ROSA COUTINHO – Há aí uma completa fantasia. Essas afirmações não representam mais do que aquilo que eu classifico de lutas partidárias estéreis. Os arquivos da ex-PIDE estão plenamente sob controle militar. Eu sei que eles têm despertado a cobiça de muitos partidos políticos. Há uma coisa que eu aprendi durante toda a minha vida: os partidos e os grupos que mais reclamam são aqueles que mais desejam fazer batotas.


VEJA – Encerrado esse primeiro período eleitoral, quais os principais problemas que Portugal irá enfrentar agora?


ROSA COUTINHO – Considero que Portugal tem que se conscientizar para a batalha da economia, da produção. Situamo-nos atualmente dentro dos níveis de consumo mais baixos da Europa. Seria absurdo baixar o nível ainda mais. Há necessidade absoluta de aumentar a produção a um ritmo superior ao aumento de consumo. É uma batalha econômica que evidentemente tem que ser feita com base política para que os trabalhadores portugueses se conscientizem de que a partir de agora não estão a trabalhar para usufruto de uma classe privilegiada, mas para eles mesmos.


VEJA – O MFA ainda teme possíveis tentativas de golpes internos?


ROSA COUTINHO – Internamente não tememos nada. Externamente, porém, estamos preocupados com a campanha que tem sido feita contra Portugal, principalmente através de órgãos de informação mal informados ou de má fé, e talvez esteja se procurando fazer aqui um processo de desestabilização semelhante ao que foi feito no Chile.
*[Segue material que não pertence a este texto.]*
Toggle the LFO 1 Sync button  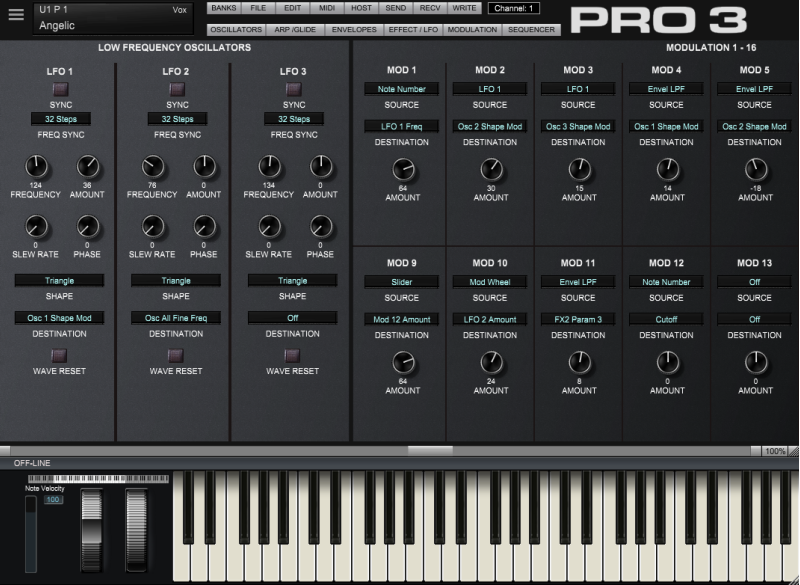60,90
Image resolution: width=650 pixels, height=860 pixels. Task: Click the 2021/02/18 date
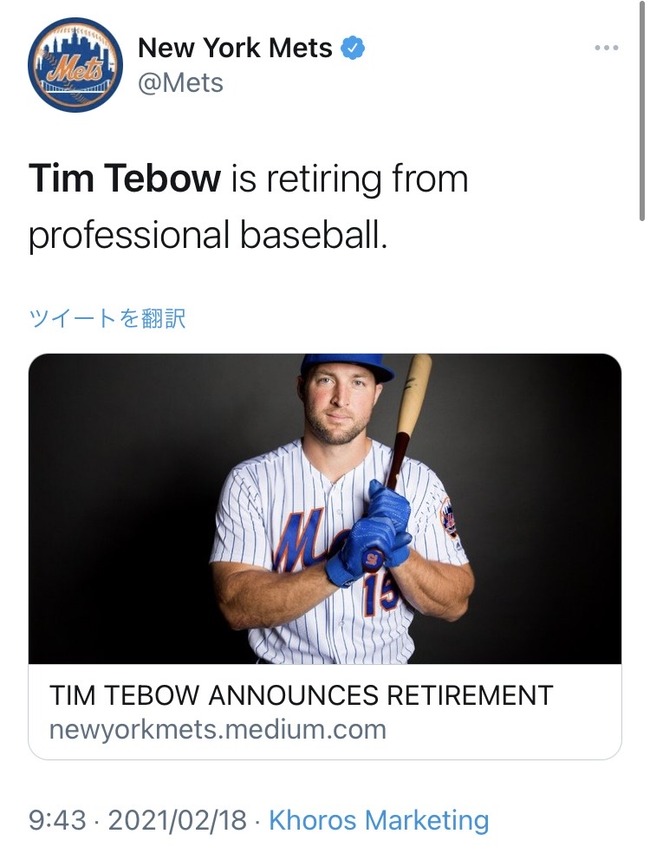click(x=177, y=821)
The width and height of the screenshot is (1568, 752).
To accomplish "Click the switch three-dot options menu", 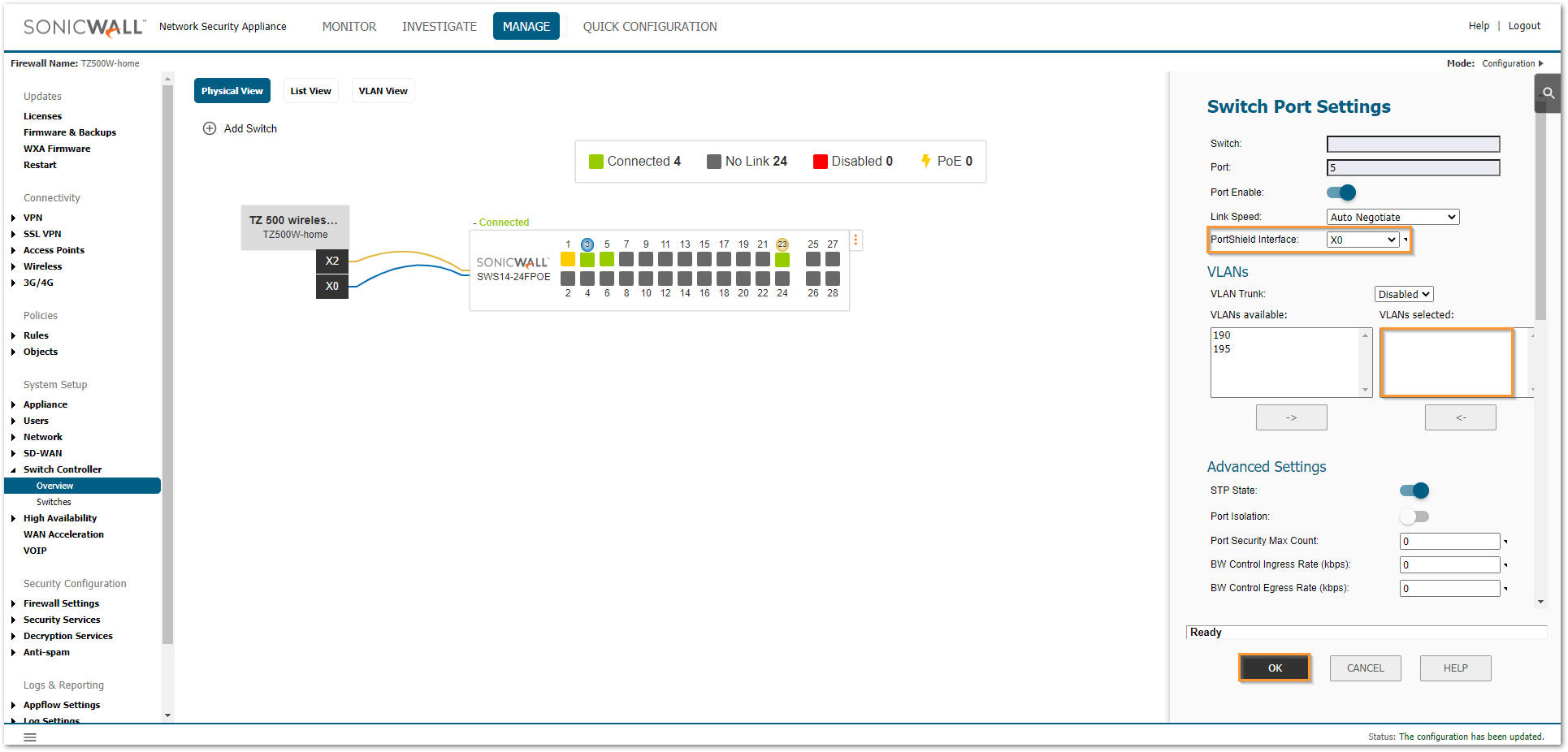I will 855,240.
VEJA – O socialismo português respeitará a iniciativa e a propriedade privada?


ROSA COUTINHO – A iniciativa privada tem que ser respeitada desde que contribua para o bem geral. Nas fábricas, pensamos que a gestão terá que ser coletivizada sob varias formas: cooperativista, de co-gestão, de autogestão, etc. Quem vai definir essas formas de gestão será o próprio povo. A propriedade privada continuará a existir. Ela não é nociva, desde que não permita a escravização do homem pelo limitem.


O Portugal silencioso


Nas aldeias, a luta do padre contra a foice e o martelo


À margem dos refinados duelos ideológicos dos gabinetes de Lisboa, um Portugal silencioso, carregado de frustrações e, freqüentemente, de extrema pobreza, se viu lançado nos últimos meses no turbilhão esquerdista que envolveu o país – e tornou-o, pela primeira vez em oito séculos de história, um centro vital de operação política. Na semana passada, ao irem enfim às urnas, centenas de comunidades do interior quase sempre minúsculas, fizeram ouvir sua voz – e, até o último momento, muito do que tinham a dizer ainda permanecia como uma interrogação. Pouco antes das eleições, o correspondente de VEJA em Lisboa, Paulo Sotero, percorreu as aldeias de Baçal, no norte, e Baleizão, no sul, retratos clássicos desse vasto e estagnado Portugal. Seu relato:


O lugar, inevitavelmente, evoca um refúgio de fantasmas. Em suas esburacadas e tortuosas vielas, apenas uma ou outra galinha, eventualmente um burro de carga, dá algum ritmo à vida. De vez em quando, desponta na janela de uma das arruinadas casas construídas com blocos de granito cinzento, e cobertas de pedra-lousa, um perfil fugaz de mulher, destacado pelo negro do vestido e do chale. O tempo é lerdo em Baçal, uma das muitas vilas esquecidas na topografia árida e ondulada de Trás-os-Montes – região de ventos gelados e tida corno a mais atrasada de toda a Europa. Além disso, é tida como um fértil celeiro de agentes da extinta PIDE e berço de uma das figuras mais sinistras do salazarismo – o ex-ministro do Interior Gonçalves Rapazote, hoje asilado ria Espanha.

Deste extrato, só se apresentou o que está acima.